== Exercise prompt ==
Produce an exact transcription of the data, with the images left out.

(Dataset excerpts)
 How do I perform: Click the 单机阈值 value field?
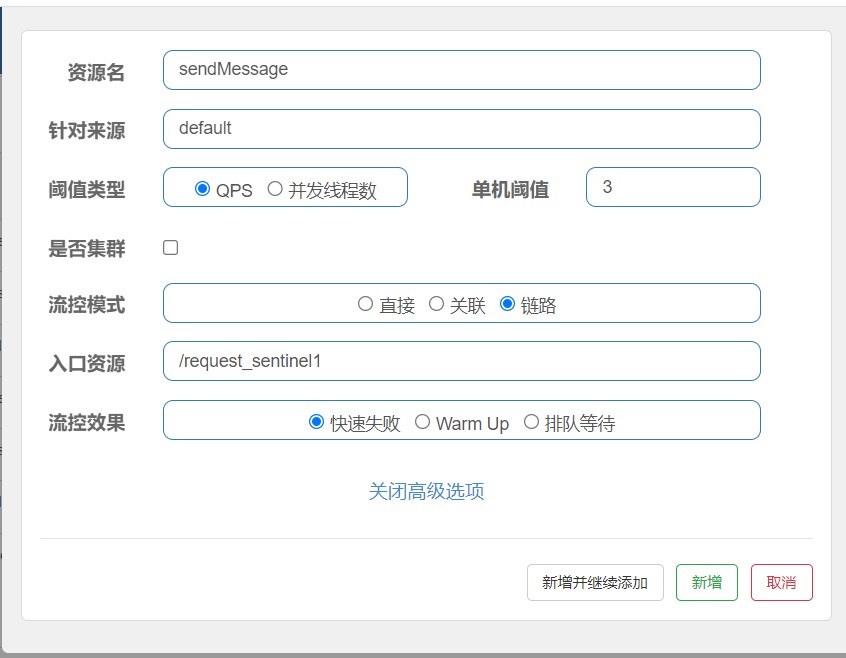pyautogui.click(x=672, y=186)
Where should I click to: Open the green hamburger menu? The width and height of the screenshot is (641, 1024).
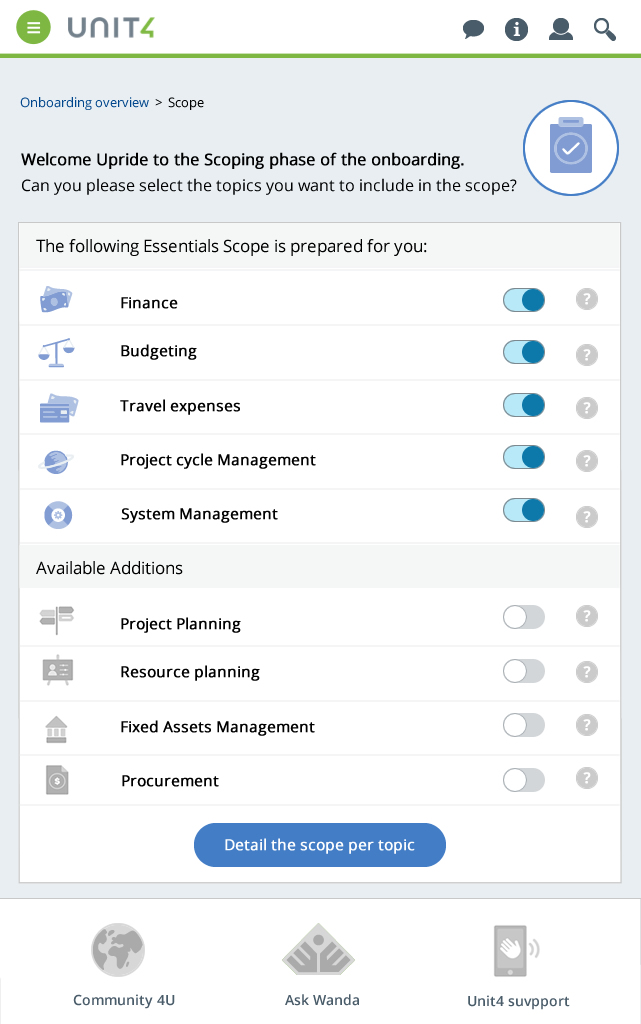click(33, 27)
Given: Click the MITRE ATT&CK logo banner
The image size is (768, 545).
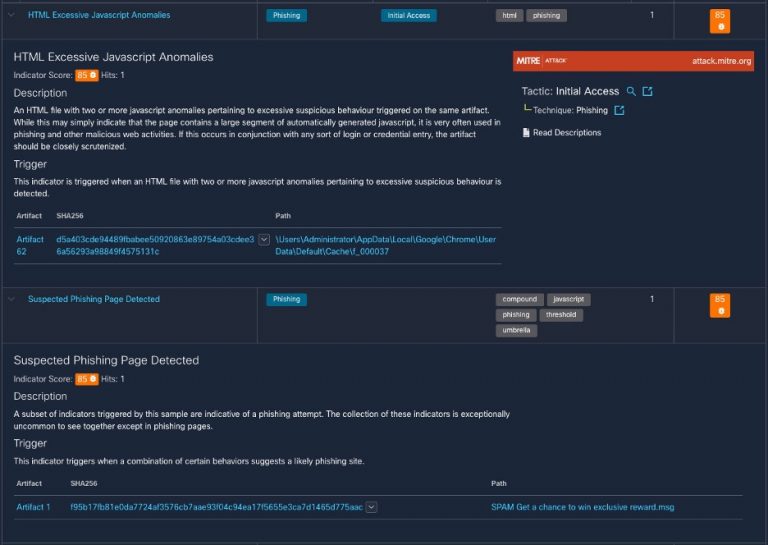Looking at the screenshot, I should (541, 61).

== Solution for this task ==
 How do I perform: Click the 单机阈值 value field?
pyautogui.click(x=672, y=186)
Where should I click to: Open the green hamburger menu? The width and height of the screenshot is (641, 1024).
click(33, 27)
Given: Click the MITRE ATT&CK logo banner
The image size is (768, 545).
Looking at the screenshot, I should (541, 61).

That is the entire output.